「レベルアップ」のゲームデザイン。オライリー社から出ているこの本を現在読んでいる最中である。絵が上手くなるための本と誤解する人がありそうだが、海外ではゲームデザインとは企画のことなので注意。
著者のスコット・ロジャースは、「ゴッド・オブ・ウォー」等を手がけたクリエイター。ゲームの企画者には、過去のゲームをあまりプレイしないタイプの人もいるが、この著者はそうではない。本書を読むと、引かれるゲーム名が非常に多く、日本のゲームも多数出てくることに驚く。しかも、とりあえず例を挙げておきました、みたいな浅いものではなく、仕様の細部の工夫を指摘していくのだから、全部実際にプレイしているのだろう。桜井政博みたいなのが海外にもいたのか、と驚嘆する。
本書は、理論書ではない。極めて実践的な、ゲーム企画についての実例集である。企画書を書いた後、プランナーは何をするんですか? という質問は、答えが長く多くなってこれまでは大変だった。しかし、これからは「この本を読め」の一言で済む。
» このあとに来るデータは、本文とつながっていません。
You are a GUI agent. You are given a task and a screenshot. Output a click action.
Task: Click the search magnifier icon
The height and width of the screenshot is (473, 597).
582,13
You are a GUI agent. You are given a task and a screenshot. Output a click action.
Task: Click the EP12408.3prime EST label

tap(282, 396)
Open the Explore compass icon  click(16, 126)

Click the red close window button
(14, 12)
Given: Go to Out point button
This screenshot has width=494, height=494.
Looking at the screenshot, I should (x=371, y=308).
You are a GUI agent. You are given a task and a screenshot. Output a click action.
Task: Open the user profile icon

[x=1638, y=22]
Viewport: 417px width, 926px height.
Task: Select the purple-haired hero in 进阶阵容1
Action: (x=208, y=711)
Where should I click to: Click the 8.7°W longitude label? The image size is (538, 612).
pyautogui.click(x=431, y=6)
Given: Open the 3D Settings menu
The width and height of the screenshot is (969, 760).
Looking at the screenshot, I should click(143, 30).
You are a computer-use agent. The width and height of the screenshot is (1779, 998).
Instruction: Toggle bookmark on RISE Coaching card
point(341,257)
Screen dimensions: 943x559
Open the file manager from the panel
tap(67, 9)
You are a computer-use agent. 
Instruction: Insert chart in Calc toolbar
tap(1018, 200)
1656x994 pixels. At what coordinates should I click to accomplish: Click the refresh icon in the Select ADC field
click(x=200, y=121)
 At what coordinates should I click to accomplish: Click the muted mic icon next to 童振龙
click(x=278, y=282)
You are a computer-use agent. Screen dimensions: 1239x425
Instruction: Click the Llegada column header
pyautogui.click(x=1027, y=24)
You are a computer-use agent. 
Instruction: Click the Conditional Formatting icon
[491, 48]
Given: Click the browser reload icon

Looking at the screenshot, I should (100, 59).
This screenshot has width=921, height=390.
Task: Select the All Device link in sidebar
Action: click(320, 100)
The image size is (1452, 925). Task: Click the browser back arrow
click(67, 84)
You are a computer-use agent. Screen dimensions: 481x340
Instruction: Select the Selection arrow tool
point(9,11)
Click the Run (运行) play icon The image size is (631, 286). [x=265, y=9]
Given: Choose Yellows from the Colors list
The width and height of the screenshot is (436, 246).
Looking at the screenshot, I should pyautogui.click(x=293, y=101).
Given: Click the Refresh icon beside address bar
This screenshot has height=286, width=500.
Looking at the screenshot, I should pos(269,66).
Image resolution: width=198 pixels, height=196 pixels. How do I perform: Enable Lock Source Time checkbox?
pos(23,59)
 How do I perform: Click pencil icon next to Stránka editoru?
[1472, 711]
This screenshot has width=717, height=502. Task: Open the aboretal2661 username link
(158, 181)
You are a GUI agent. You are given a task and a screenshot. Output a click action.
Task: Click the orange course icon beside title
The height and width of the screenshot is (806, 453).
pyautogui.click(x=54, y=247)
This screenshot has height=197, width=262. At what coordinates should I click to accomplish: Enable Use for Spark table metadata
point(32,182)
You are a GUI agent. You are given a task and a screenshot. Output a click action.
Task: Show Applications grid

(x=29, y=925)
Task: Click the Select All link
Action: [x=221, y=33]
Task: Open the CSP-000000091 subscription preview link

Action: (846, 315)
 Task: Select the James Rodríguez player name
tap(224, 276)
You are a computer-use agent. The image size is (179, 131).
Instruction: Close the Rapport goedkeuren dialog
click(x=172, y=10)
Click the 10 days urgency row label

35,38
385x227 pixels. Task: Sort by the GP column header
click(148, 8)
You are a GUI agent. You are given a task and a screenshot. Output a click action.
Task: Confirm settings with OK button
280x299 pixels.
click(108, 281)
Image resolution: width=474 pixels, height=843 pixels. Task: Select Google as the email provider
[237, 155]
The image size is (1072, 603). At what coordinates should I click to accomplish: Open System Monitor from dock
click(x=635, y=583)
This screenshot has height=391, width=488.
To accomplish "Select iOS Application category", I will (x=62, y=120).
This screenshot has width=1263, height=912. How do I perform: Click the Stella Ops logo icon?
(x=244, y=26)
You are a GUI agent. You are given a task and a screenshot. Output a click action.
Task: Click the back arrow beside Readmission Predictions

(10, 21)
コピーに偽りなく、ゲーム企画のすべてが一冊で網羅されている。
洋ゲーの知識が必要ではあるものの、イラストも豊富で非常に読みやすい翻訳なので、ゲーム企画ってどんな仕事だろうという疑問をもった高校生から、ステージ作成のネタ出しに苦心しているクリエイターまで、幅広くお勧めできる好著である。